Telling a Story
A cornerstone of good writing is identifying what the reader needs to learn. A paper is a sequence of concepts, building from a foundation of knowledge assumed to be common to all readers up to new ideas and results. Thus an effective paper educates its readers. It leads readers from what they already know to new knowledge you want them to learn. For this reason, the body of a good paper—everything between the introduction and the conclusions—should have a logical flow that has the feel of a narrative.
The narrative told by a paper is a walk through the ideas and outcomes. It isn’t a commentary on the research program or the day-to-day activities of the participants, nor is it meant to be mysterious. Instead, it is like a guided tour through a gallery, in which each room contains something new for the readers to comprehend. There is also an expectation of logical closure. The early parts of the paper’s body typically explain hypotheses or claims; the reader expects to discover by the end whether these are justified.
There are several common ways for structuring the body of a paper, including as a chain, by specificity, by example, and by complexity. Perhaps the most common structure is the first of these alternatives, a chain in which the results and the background on which they build dictate a logical order for presentation of the material. First might come, say, a problem statement, then a review of previous solutions and their drawbacks, then the new solution, and finally a demonstration that the solution improves on its predecessors.
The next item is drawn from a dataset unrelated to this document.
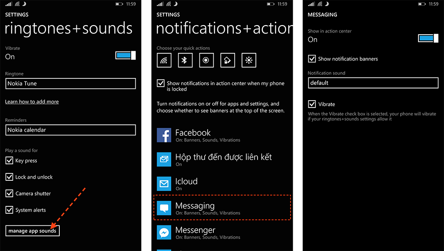Tap the Wi-Fi quick action icon

(x=164, y=60)

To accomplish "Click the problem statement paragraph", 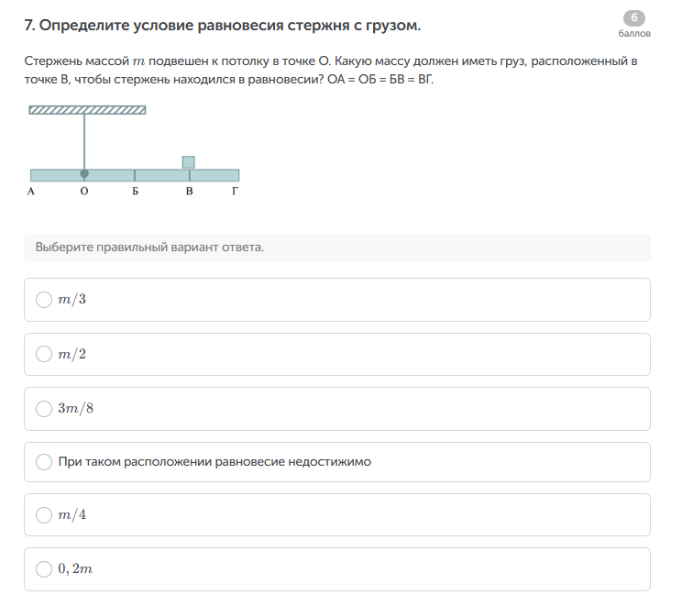I will tap(330, 70).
The “compression for fast external sorting” project suggests a structure of this kind. The problem statement consists of an explanation of external sorting and an argument that disk access costs are a crucial bottleneck. The review explains standard compression methods and why they cannot be integrated into external sorting. The new solution is the compression method developed in the research. The demonstration is a series of graphs and tables based on experiments that compare the costs of sorting with and without compression.
For some kinds of results, other structures may be preferable. One option is to structure by specificity, an approach that is particularly appropriate for results that can be divided into several stages. The material is first outlined in general terms, then the details are progressively filled in. Most technical papers have this organization at the high level, but it can also be used within sections.
Material that might have such a structure is an explanation of a retrieval system. Such systems generally have several components. For example, in text retrieval a parser is required to extract words from the text that is being indexed; this information must be passed to a procedure for building an index; queries must likewise be parsed into a format that is consistent with that of the stored text; and a query evaluator uses the index to identify the records that match a given query. The explanation might begin with a review of this overall structure, then proceed to the detail of the elements.
Another structure is by example, in which the idea or result is initially explained by, say, applying it to some typical problem. Then the idea can be explained more formally, in a framework the example has made concrete and familiar. The “compression for fast external sorting” could also be approached in this way. The explanation could begin by considering, hypothetically, the likely impact of compression on sorting. To make the discussion more concrete, a couple of specific instances—a small relation and a large relation, say—could be used to illustrate the expected behaviour in different circumstances. Given a clear explanation of the hypothetical scenario, you can then proceed to fill in details of the method that was tested in the research.
Another alternative is to structure the body by complexity. For example, a simple case can be given first, then a more complex case can be explained as an extension, thus avoiding the difficulty of explaining basic concepts in a complex framework. This approach is a kind of tutorial: the reader is brought by small steps to the full result. For example, a mathematical result for an object-oriented programming language might initially be applied to some simple case, such as programs in which all objects are of the same class. Then the result could be extended by considering programs with inheritance.
Structuring by complexity is good for a paper but, often, inappropriate for ongoing research. It is not uncommon to see a paper in which the authors have solved an easy case of a problem, say optimizations for iteration-free programs, motivated by hopeful claims such as “we expect these results to throw light on optimization of programs with loops and recursion”. All too often the follow-up paper never appears.
Some other structures are inappropriate for a write-up. For example, the paper should not be a chronological list of experiments and results. The aim is to present the evidence needed to explain an argument, not to list the work undertaken. Most experiments yield far more data than can be presented in a paper of reasonable length. Important results can be summarized in a graph or a table, and other outcomes reported in a line or two. It is acceptable to state that experiments have yielded a certain outcome without providing details, so long as those experiments do not affect the main conclusions of the paper (and have actually been performed). Similarly, there may be no need to include the details of proofs of lemmas or minor theorems. This does not excuse you from conducting the experiments or convincing yourself that the results are correct, but such information can be kept in logs of the research rather than included in the paper.
The traditional structure for organizing research papers can encourage you to list all proofs or results, then analyze them later; with this structure, however, the narrative flow is often poor. It usually makes more sense to analyze proofs or experimental results as they are presented, particularly since experiments or theorems often follow a logical sequence in which the outcome of one dictates the parameters of the next.
When describing specific results, it is helpful, although not always possible, to begin with a brief overview of whatever has been observed. The rest of the discussion can then be used for amplification rather than further observations. Newspaper articles are often written in this way. The first sentence summarizes the story; the next few sentences review the story again, giving some context; then the remainder of the article presents the whole story in detail. Sections of research papers can sometimes be organized in this way.